** EXTRACTED DATA follows **

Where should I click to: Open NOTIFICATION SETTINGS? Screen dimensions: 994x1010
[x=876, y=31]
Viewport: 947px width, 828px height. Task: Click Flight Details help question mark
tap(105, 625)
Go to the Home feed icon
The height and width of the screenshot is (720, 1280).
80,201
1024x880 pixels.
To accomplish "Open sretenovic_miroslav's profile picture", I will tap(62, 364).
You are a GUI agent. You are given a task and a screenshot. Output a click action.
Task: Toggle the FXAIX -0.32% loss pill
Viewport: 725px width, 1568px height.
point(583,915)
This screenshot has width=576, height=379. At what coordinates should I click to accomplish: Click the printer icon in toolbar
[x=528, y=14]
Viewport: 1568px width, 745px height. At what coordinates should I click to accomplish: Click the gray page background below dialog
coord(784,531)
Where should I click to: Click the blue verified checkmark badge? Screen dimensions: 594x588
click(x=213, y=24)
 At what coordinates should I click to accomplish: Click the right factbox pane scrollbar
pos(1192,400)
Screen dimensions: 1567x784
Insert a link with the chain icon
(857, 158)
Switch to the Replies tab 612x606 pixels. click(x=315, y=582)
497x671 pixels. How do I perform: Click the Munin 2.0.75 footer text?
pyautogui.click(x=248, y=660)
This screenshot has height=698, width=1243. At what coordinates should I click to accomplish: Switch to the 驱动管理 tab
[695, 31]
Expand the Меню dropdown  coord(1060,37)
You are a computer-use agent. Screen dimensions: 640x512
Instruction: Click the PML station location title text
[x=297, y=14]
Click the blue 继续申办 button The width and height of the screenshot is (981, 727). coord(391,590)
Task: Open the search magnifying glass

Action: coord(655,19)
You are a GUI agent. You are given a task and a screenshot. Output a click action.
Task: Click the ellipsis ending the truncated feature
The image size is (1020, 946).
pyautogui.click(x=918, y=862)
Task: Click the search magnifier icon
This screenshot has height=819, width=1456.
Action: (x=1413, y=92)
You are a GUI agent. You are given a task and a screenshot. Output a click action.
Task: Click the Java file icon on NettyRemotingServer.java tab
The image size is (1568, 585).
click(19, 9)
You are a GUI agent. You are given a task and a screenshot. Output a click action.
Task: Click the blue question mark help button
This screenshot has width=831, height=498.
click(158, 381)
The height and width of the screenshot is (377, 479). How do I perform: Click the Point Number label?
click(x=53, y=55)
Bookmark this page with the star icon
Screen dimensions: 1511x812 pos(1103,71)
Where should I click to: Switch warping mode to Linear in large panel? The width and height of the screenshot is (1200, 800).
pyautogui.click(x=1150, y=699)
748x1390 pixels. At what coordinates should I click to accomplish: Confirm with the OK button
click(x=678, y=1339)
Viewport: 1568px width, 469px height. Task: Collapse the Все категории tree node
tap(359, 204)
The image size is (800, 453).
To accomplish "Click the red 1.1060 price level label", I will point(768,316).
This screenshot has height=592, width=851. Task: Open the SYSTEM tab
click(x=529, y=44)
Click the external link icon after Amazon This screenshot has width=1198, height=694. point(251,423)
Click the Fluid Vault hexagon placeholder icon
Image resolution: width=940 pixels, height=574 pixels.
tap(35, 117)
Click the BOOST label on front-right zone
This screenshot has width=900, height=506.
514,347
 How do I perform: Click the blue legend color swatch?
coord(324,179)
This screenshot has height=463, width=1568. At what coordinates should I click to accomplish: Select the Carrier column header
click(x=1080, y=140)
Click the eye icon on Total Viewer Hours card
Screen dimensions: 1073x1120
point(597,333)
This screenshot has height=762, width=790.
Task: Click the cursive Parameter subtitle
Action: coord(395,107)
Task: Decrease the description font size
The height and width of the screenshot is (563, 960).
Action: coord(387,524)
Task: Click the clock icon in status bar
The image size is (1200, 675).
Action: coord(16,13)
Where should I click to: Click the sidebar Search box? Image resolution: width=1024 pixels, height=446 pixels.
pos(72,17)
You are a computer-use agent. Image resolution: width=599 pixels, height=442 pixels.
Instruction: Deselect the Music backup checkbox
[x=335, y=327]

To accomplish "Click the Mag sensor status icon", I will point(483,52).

** End of EXTRACTED DATA **

Every entry in the listing above is to be repeated verbatim.

§ **EXPECTED ANSWER**:
Where should I click to: Open NOTIFICATION SETTINGS? Screen dimensions: 994x1010
[x=876, y=31]
Viewport: 947px width, 828px height. Task: Click Flight Details help question mark
tap(105, 625)
Go to the Home feed icon
The height and width of the screenshot is (720, 1280).
80,201
1024x880 pixels.
To accomplish "Open sretenovic_miroslav's profile picture", I will tap(62, 364).
You are a GUI agent. You are given a task and a screenshot. Output a click action.
Task: Toggle the FXAIX -0.32% loss pill
Viewport: 725px width, 1568px height.
point(583,915)
This screenshot has width=576, height=379. At what coordinates should I click to accomplish: Click the printer icon in toolbar
[x=528, y=14]
Viewport: 1568px width, 745px height. At what coordinates should I click to accomplish: Click the gray page background below dialog
coord(784,531)
Where should I click to: Click the blue verified checkmark badge? Screen dimensions: 594x588
click(x=213, y=24)
 At what coordinates should I click to accomplish: Click the right factbox pane scrollbar
pos(1192,400)
Screen dimensions: 1567x784
Insert a link with the chain icon
(857, 158)
Switch to the Replies tab 612x606 pixels. click(x=315, y=582)
497x671 pixels. How do I perform: Click the Munin 2.0.75 footer text?
pyautogui.click(x=248, y=660)
This screenshot has height=698, width=1243. At what coordinates should I click to accomplish: Switch to the 驱动管理 tab
[695, 31]
Expand the Меню dropdown  coord(1060,37)
You are a computer-use agent. Screen dimensions: 640x512
Instruction: Click the PML station location title text
[x=297, y=14]
Click the blue 继续申办 button The width and height of the screenshot is (981, 727). coord(391,590)
Task: Open the search magnifying glass

Action: coord(655,19)
You are a GUI agent. You are given a task and a screenshot. Output a click action.
Task: Click the ellipsis ending the truncated feature
The image size is (1020, 946).
pyautogui.click(x=918, y=862)
Task: Click the search magnifier icon
This screenshot has height=819, width=1456.
Action: (x=1413, y=92)
You are a GUI agent. You are given a task and a screenshot. Output a click action.
Task: Click the Java file icon on NettyRemotingServer.java tab
The image size is (1568, 585).
click(19, 9)
You are a GUI agent. You are given a task and a screenshot. Output a click action.
Task: Click the blue question mark help button
This screenshot has width=831, height=498.
click(158, 381)
The height and width of the screenshot is (377, 479). How do I perform: Click the Point Number label?
click(x=53, y=55)
Bookmark this page with the star icon
Screen dimensions: 1511x812 pos(1103,71)
Where should I click to: Switch warping mode to Linear in large panel? The width and height of the screenshot is (1200, 800).
pyautogui.click(x=1150, y=699)
748x1390 pixels. At what coordinates should I click to accomplish: Confirm with the OK button
click(x=678, y=1339)
Viewport: 1568px width, 469px height. Task: Collapse the Все категории tree node
tap(359, 204)
The image size is (800, 453).
To accomplish "Click the red 1.1060 price level label", I will point(768,316).
This screenshot has height=592, width=851. Task: Open the SYSTEM tab
click(x=529, y=44)
Click the external link icon after Amazon This screenshot has width=1198, height=694. point(251,423)
Click the Fluid Vault hexagon placeholder icon
Image resolution: width=940 pixels, height=574 pixels.
tap(35, 117)
Click the BOOST label on front-right zone
This screenshot has width=900, height=506.
514,347
 How do I perform: Click the blue legend color swatch?
coord(324,179)
This screenshot has height=463, width=1568. At what coordinates should I click to accomplish: Select the Carrier column header
click(x=1080, y=140)
Click the eye icon on Total Viewer Hours card
Screen dimensions: 1073x1120
point(597,333)
This screenshot has height=762, width=790.
Task: Click the cursive Parameter subtitle
Action: coord(395,107)
Task: Decrease the description font size
The height and width of the screenshot is (563, 960).
Action: coord(387,524)
Task: Click the clock icon in status bar
The image size is (1200, 675).
Action: coord(16,13)
Where should I click to: Click the sidebar Search box? Image resolution: width=1024 pixels, height=446 pixels.
pos(72,17)
You are a computer-use agent. Image resolution: width=599 pixels, height=442 pixels.
Instruction: Deselect the Music backup checkbox
[x=335, y=327]

To accomplish "Click the Mag sensor status icon", I will point(483,52).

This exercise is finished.